Gardeners have long built and re-built communities. Great swathes of land and some important Australian gardens were lost or significantly damaged in the fire and hailstorms of the 2019-2020 summer. In keeping with the AGHS mission to promote awareness through engagement, research and advocacy we propose that our membership galvanise over winter and through this ongoing time of COVID-19 isolation, pitch in, uncover and improve the visibility of Australia’s parks, gardens and cultural landscapes within Australian historical newspapers.
Inspiring stories of endurance, and triumph are widely documented in the Australian press – from the discovery of new plants and habitats, to modest reports of efforts to establish food and community gardens. The documented evolution of Australian gardens in all their seasons; learnings from traditional owners within the natural landscape; gardening advice; and biographies of the personalities involved are all available online, as far back as 1803. The Australian newspapers in the TROVE discovery service hosted by the National Library of Australia offer national coverage, and include languages other than English. There is content to appeal to anyone’s natural curiosity or specific historical research interests.
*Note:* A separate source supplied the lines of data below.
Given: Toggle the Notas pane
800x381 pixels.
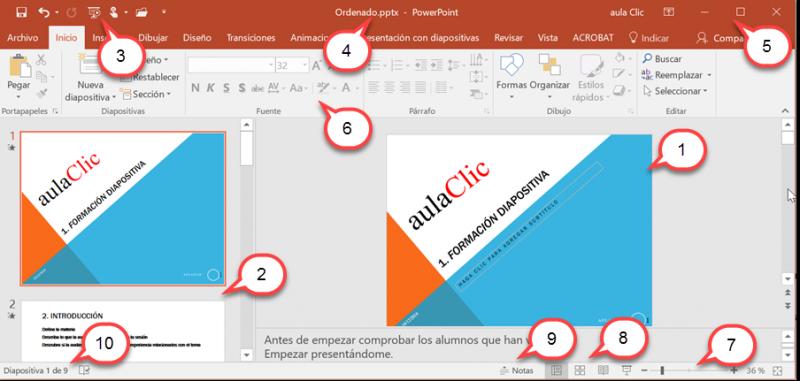Looking at the screenshot, I should click(x=517, y=371).
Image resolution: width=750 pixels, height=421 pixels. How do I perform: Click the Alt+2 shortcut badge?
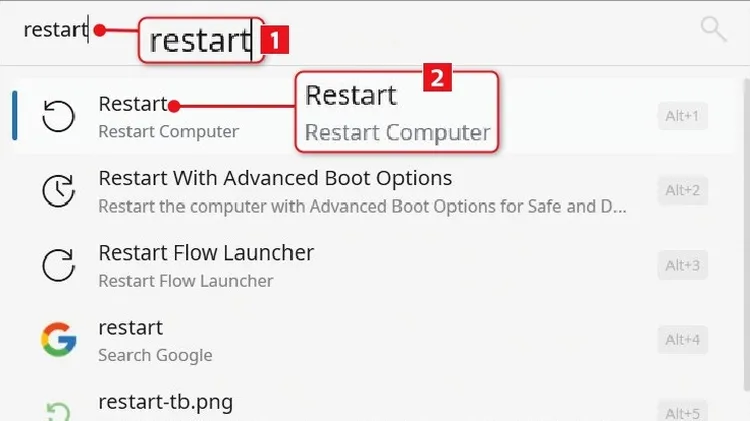click(x=683, y=190)
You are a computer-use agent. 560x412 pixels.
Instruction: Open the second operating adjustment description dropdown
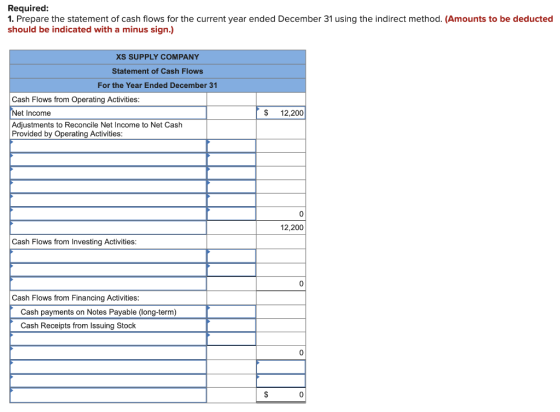[x=108, y=160]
“We learn from our gardens to deal with the most urgent question of the time: How much is enough? ” Wendell Berry
How can you get involved?
Digitisation is one thing, but the legibility of scans produced from old newspapers often presents challenges due to the variety of fonts and complexity of typesetting. Optical character recognition has been applied to the thousands of pages of newsprint digitised by the National Library and its partners, but machine-reading is less than perfect. A tribe of “Voluntroves” have already corrected almost 360 million lines of text and in so doing, have made a valuable contribution to this resource, and helped to improve search results.
New content comes online daily and by proof-reading and correcting the text, you too can help unlock the content. By tagging topics you will also help others make connections between the articles, illustrations, advertisements and editorials with meaningful phrases which may not occur within the text.
You may already know TROVE, but a BRAND NEW version was released on 26 June, so this is a golden moment to become a Voluntrove, contribute to the work of AGHS, and perhaps get hooked on this enticing activity.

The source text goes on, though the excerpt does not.